In March 2023, Active Day told recipients of its adult daytime care service that if they wanted to continue to receive this critical government benefit, they had to sign an arbitration agreement—and it was no ordinary arbitration agreement. Active Day’s mandatory binding arbitration agreement strips its vulnerable clients and their families of any meaningful recourse to hold the company accountable for future misconduct. For example, the agreement not only bars clients from bringing actions against Active Day in court, it requires that all disputes be arbitrated in Pennsylvania, even though these clients live in South Carolina (many of Active Day’s clients live in other states) and have severe physical disabilities that make such travel very difficult and expensive for the clients and their families.

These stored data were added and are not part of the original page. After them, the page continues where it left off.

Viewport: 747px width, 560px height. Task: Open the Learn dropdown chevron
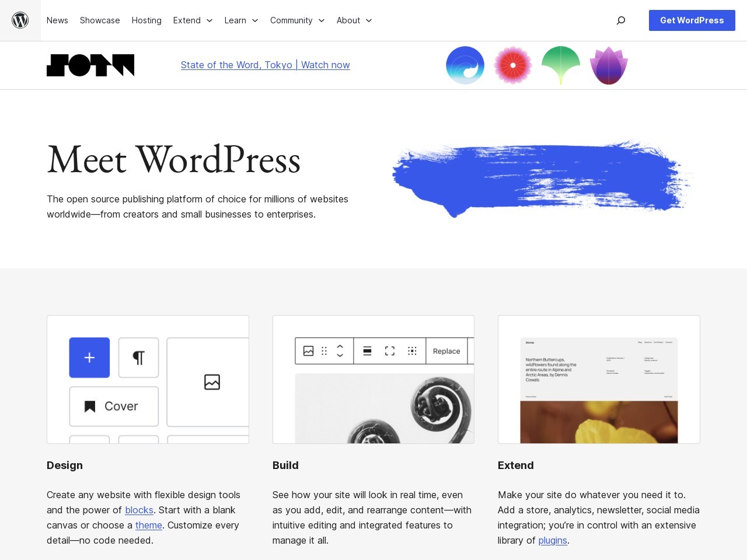pyautogui.click(x=254, y=20)
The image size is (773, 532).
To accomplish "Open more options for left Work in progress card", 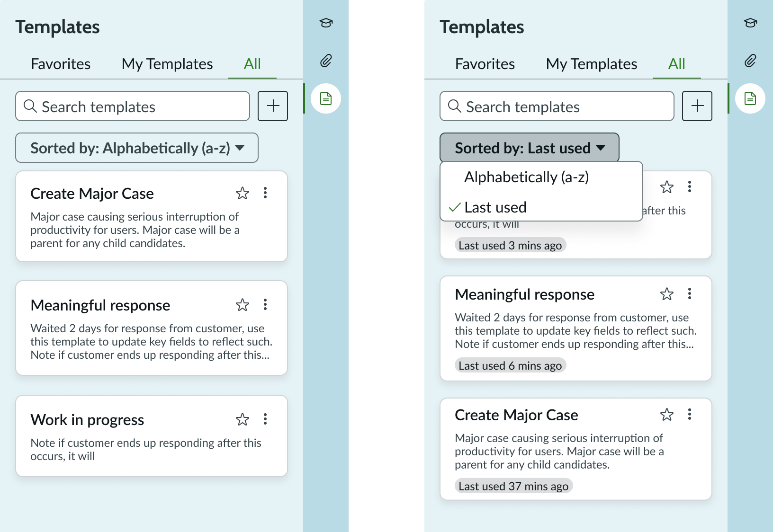I will [x=265, y=419].
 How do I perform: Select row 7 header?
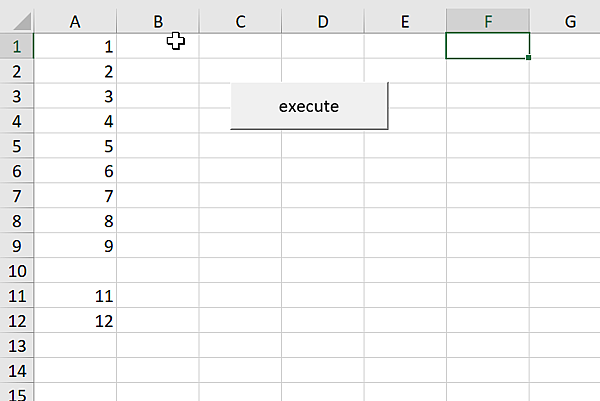(16, 196)
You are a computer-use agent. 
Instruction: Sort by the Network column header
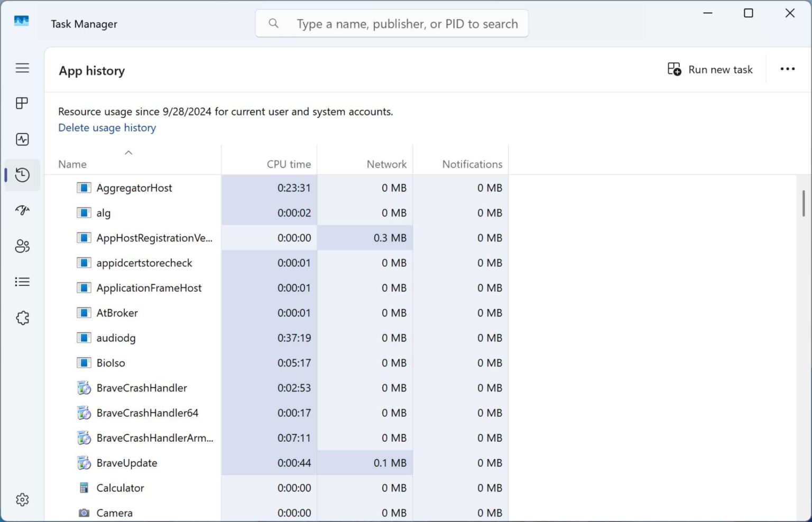386,164
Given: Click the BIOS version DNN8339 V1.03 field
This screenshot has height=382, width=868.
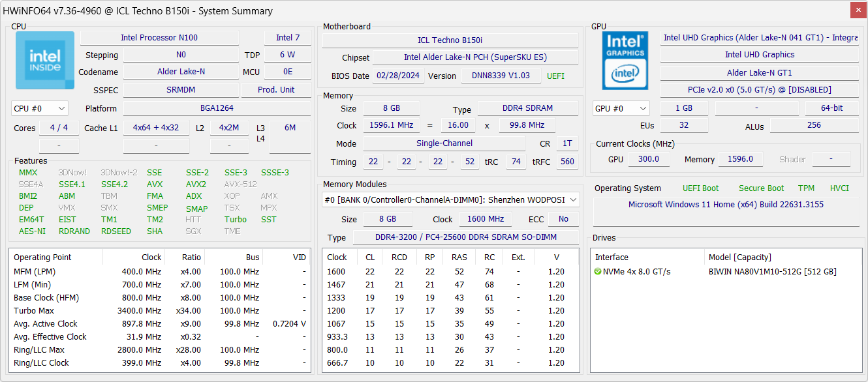Looking at the screenshot, I should [x=501, y=76].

Public Justice, Disability Rights South Carolina, and Sowell Durant represent two adults, PJ Sloat and SS, who relied on Active Day’s daytime care service and were then faced with Active Day’s ultimatum: sign away your rights or lose services. PJ is a twenty-year-old woman with an intellectual disability and Cerebral Palsy. She is also quadriplegic, legally blind, and has significant hearing loss. She requires around-the-clock support and cannot be left alone. Her mother provides most of her care, and works an outside job while PJ attends Active Day. When faced with the ultimatum, PJ’s mother signed the arbitration agreement so that PJ could continue to receive services; she felt she had no choice as there were no alternative daytime services that could provide the level of nursing care PJ required.

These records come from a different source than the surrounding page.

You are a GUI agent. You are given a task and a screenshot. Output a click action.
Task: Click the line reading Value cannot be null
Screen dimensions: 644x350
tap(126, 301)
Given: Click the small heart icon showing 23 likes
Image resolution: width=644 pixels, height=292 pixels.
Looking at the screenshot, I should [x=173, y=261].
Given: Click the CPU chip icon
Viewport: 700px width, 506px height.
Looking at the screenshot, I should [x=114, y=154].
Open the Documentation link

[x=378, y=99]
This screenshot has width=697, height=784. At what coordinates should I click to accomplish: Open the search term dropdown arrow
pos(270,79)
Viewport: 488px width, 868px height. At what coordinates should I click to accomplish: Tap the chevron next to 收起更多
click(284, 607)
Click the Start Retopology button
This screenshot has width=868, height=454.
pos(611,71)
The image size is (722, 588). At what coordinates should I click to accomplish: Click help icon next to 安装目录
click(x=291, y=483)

SS is a twenty-six-year-old man with autism who had been receiving Active Day’s daytime services for around two years. For SS, these services were essential to receiving appropriate supervision, support, and socialization with peers at his level of intellectual disability, which he cannot readily receive elsewhere. But when faced with the ultimatum, SS’s guardian, his mother, refused to sign the agreement. As a result, SS lost Active Day’s service and denied the critical government benefit he qualified for.

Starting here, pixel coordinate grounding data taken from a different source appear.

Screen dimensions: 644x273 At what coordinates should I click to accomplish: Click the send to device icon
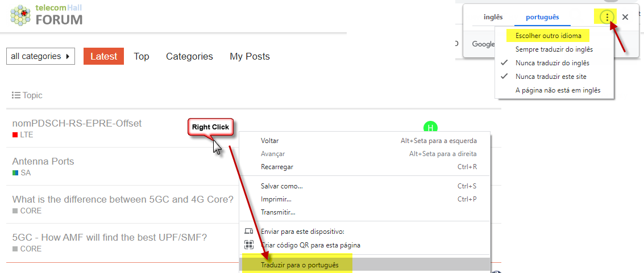coord(249,231)
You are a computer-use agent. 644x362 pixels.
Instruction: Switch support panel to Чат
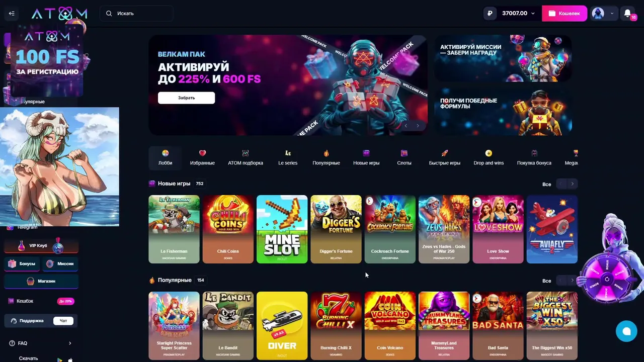click(x=63, y=321)
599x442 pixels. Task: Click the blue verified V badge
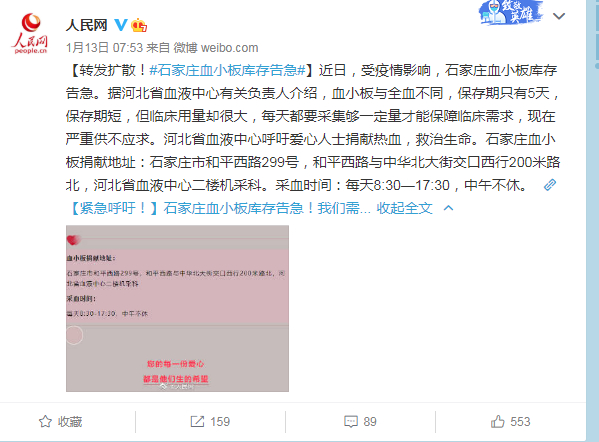(x=121, y=25)
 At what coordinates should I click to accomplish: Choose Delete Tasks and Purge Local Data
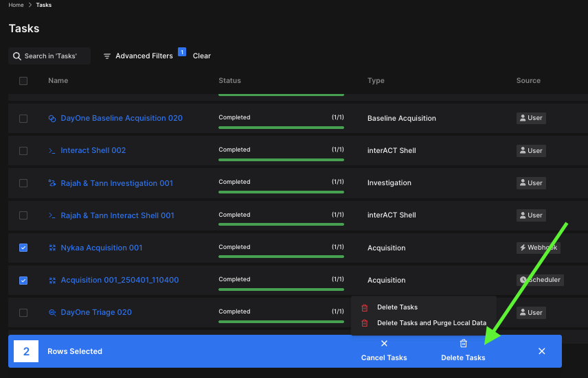(x=431, y=323)
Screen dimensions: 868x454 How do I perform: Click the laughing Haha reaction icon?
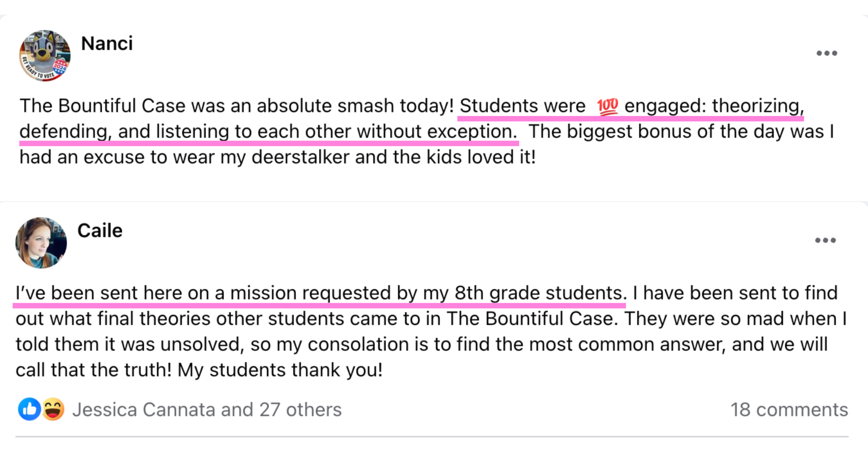tap(53, 409)
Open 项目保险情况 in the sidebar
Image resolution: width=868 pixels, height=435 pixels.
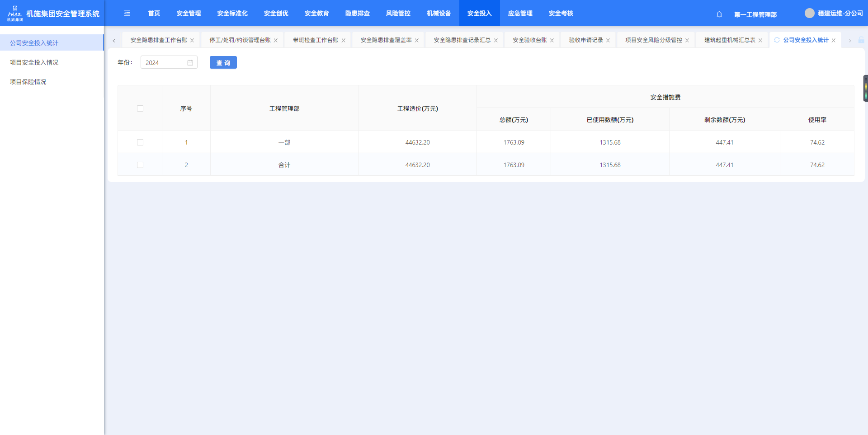pyautogui.click(x=28, y=82)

SS and PJ filed suit in the U.S. District Court of South Carolina, challenging Active Day’s unlawful ultimatum. They allege that the arbitration agreement is unconscionable and unenforceable under South Carolina law, that it curtails their First Amendment rights, and that requiring Active Day clients to sign the agreement in order to keep receiving services violates the unconstitutional conditions doctrine by conditioning the receipt of a public benefit on the forfeiture of fundamental rights.